### Supplied data ###

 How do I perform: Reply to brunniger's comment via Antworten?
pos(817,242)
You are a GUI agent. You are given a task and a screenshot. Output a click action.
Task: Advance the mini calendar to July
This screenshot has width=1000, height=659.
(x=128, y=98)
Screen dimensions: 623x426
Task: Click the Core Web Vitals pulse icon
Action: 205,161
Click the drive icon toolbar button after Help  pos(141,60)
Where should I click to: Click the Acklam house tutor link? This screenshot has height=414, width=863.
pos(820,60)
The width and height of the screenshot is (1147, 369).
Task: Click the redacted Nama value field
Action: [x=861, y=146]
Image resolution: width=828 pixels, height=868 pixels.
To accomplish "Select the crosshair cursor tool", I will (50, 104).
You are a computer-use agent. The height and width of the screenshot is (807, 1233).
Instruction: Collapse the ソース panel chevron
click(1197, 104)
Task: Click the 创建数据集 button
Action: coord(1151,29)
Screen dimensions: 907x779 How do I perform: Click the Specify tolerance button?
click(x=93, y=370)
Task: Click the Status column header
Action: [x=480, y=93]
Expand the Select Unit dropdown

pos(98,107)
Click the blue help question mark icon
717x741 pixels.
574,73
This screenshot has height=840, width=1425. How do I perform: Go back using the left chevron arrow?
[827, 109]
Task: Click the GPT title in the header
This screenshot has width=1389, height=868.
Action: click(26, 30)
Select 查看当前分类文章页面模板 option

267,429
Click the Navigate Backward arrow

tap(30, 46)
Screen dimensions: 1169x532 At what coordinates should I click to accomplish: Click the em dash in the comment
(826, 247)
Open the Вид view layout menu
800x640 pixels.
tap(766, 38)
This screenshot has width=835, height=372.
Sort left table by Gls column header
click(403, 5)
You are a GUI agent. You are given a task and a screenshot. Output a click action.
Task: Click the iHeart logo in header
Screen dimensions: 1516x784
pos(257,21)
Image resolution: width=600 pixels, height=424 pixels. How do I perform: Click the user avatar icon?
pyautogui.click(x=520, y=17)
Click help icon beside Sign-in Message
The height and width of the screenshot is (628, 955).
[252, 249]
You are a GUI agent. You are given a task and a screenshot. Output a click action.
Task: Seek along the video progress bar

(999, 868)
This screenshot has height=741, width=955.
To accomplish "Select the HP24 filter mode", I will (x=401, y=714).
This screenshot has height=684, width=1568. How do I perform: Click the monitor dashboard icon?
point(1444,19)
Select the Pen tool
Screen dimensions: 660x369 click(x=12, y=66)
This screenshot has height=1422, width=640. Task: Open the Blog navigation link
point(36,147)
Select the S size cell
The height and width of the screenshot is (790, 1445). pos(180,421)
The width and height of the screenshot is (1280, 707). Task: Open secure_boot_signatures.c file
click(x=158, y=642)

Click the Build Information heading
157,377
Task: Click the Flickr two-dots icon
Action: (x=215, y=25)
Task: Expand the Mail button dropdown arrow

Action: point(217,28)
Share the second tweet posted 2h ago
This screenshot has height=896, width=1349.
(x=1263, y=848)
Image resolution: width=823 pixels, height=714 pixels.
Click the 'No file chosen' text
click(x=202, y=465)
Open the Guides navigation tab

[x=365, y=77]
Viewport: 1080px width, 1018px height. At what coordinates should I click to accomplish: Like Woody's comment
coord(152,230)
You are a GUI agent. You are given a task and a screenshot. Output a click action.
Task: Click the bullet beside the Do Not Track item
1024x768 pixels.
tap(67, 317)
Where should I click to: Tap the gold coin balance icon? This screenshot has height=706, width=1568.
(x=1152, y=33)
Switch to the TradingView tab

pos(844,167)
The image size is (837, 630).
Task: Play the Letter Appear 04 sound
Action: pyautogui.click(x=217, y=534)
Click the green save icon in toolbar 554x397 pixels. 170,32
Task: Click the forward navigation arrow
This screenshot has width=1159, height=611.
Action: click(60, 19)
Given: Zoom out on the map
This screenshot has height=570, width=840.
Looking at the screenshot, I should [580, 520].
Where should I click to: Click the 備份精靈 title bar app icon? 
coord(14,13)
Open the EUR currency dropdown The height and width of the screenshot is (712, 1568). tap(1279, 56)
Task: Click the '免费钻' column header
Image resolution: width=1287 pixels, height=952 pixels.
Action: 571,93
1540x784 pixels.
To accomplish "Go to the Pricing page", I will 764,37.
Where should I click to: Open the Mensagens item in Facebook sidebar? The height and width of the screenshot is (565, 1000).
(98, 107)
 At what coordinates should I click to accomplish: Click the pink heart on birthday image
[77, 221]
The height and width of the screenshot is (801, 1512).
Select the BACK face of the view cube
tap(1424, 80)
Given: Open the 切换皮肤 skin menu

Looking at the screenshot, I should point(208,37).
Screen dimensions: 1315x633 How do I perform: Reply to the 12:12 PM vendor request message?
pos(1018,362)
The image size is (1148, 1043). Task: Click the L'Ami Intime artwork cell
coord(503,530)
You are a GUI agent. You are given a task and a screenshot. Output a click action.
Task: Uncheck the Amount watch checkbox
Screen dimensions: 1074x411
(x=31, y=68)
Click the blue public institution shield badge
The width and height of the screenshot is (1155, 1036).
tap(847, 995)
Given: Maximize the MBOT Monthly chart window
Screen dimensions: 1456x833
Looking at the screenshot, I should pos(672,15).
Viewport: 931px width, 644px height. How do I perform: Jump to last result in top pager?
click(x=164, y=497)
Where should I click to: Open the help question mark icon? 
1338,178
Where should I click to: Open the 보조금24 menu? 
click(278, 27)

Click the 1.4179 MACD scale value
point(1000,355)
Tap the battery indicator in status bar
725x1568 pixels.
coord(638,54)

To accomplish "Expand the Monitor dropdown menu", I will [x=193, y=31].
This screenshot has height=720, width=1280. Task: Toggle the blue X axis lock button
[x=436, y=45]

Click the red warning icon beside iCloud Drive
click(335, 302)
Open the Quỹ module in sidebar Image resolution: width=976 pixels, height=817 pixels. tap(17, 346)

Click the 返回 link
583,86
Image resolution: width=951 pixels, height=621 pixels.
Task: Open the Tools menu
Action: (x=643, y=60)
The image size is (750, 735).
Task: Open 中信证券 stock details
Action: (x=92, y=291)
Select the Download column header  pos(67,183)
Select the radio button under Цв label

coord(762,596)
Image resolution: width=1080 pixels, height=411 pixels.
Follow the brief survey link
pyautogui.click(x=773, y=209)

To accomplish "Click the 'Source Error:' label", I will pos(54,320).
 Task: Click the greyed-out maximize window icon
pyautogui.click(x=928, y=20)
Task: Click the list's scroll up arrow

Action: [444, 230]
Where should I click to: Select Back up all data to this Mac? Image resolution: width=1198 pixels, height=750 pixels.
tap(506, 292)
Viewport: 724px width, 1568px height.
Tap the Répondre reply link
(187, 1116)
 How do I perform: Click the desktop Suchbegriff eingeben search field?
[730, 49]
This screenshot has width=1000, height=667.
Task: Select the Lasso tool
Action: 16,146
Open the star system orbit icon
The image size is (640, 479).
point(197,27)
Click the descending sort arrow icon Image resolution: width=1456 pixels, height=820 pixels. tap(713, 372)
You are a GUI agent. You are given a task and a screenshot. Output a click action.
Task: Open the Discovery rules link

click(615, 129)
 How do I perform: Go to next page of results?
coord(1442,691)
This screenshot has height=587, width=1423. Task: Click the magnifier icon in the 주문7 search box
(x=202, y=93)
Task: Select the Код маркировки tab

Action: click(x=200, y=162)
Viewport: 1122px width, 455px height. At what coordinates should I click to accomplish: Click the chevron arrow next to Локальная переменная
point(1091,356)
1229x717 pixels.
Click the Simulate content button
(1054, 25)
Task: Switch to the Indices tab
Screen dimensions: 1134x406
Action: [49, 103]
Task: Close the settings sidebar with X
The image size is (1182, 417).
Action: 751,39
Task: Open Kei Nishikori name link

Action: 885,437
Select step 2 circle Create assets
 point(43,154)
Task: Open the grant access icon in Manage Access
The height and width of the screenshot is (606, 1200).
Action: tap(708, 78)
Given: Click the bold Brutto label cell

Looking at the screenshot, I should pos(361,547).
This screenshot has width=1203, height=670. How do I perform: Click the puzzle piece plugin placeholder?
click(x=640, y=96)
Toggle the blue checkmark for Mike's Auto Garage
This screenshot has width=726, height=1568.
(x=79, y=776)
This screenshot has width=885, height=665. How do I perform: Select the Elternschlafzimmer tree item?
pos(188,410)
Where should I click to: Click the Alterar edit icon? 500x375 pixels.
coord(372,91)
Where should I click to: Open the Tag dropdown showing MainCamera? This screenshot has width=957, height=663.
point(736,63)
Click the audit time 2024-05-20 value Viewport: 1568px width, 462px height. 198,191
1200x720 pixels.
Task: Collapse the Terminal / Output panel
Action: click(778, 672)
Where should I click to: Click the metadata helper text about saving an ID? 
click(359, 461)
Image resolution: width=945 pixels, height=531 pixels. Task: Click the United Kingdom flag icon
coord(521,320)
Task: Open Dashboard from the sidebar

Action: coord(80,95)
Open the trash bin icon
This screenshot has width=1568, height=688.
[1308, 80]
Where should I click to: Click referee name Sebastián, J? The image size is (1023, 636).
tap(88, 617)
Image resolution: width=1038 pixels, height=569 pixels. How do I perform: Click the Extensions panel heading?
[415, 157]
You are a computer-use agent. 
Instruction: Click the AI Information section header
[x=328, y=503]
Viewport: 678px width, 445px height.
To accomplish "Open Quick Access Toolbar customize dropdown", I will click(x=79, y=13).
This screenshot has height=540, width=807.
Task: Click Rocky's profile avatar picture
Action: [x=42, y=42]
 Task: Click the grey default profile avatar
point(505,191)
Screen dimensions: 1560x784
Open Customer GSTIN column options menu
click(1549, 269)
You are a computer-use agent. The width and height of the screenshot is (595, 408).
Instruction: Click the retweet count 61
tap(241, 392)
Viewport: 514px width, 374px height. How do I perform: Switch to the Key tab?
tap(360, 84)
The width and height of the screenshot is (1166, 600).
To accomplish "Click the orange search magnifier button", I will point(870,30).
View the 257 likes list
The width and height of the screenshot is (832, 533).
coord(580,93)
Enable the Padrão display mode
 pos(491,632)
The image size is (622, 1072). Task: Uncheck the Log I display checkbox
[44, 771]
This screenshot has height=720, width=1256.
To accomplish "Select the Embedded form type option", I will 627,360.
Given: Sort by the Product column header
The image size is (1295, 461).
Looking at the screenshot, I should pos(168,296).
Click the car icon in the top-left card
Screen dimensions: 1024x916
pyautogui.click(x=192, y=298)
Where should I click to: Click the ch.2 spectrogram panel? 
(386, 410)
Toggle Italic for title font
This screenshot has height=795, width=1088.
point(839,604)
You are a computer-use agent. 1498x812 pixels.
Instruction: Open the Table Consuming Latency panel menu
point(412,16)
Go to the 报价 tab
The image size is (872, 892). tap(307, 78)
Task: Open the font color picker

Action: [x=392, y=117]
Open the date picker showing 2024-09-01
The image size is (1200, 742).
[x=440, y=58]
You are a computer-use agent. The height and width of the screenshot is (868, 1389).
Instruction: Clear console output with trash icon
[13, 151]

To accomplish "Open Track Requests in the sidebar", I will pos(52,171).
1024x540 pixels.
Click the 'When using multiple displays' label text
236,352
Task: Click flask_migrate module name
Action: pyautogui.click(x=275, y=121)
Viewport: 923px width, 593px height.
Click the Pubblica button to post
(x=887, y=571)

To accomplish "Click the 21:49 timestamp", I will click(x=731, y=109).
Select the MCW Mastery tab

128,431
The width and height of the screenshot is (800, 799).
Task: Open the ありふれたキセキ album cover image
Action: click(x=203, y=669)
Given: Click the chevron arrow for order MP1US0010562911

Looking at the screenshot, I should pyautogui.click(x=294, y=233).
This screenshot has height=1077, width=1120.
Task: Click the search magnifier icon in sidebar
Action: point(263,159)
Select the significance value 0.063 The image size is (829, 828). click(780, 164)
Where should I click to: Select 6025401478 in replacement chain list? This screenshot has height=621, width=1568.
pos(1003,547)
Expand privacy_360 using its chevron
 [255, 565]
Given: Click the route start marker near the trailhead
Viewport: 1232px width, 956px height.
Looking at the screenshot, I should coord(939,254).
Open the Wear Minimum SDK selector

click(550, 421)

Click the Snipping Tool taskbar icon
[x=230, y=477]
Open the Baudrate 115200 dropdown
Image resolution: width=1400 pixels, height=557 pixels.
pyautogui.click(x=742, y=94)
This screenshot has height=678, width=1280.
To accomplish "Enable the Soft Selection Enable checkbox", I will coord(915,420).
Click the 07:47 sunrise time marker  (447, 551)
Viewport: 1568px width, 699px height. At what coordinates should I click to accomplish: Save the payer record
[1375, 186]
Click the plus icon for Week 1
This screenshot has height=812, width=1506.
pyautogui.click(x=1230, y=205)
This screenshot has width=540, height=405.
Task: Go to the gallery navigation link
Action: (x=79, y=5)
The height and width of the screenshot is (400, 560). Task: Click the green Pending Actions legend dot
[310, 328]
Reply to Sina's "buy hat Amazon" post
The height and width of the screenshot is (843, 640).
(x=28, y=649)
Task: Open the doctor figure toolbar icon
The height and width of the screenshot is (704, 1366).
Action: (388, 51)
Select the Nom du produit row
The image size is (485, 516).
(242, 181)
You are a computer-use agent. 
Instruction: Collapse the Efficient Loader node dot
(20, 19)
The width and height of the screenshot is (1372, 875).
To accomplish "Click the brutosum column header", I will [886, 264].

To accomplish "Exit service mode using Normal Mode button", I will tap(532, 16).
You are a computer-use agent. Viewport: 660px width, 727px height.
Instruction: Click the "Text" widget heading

###

» **Task instructions**: Take the lines above from the one containing "This screenshot has height=587, width=1423." down to the one containing "Task: Close the settings sidebar with X", and transcribe them exactly, both ends included.

» **Answer below**:
This screenshot has height=587, width=1423. Task: Click the magnifier icon in the 주문7 search box
(x=202, y=93)
Task: Select the Код маркировки tab

Action: click(x=200, y=162)
Viewport: 1122px width, 455px height. At what coordinates should I click to accomplish: Click the chevron arrow next to Локальная переменная
point(1091,356)
1229x717 pixels.
Click the Simulate content button
(1054, 25)
Task: Switch to the Indices tab
Screen dimensions: 1134x406
Action: [49, 103]
Task: Close the settings sidebar with X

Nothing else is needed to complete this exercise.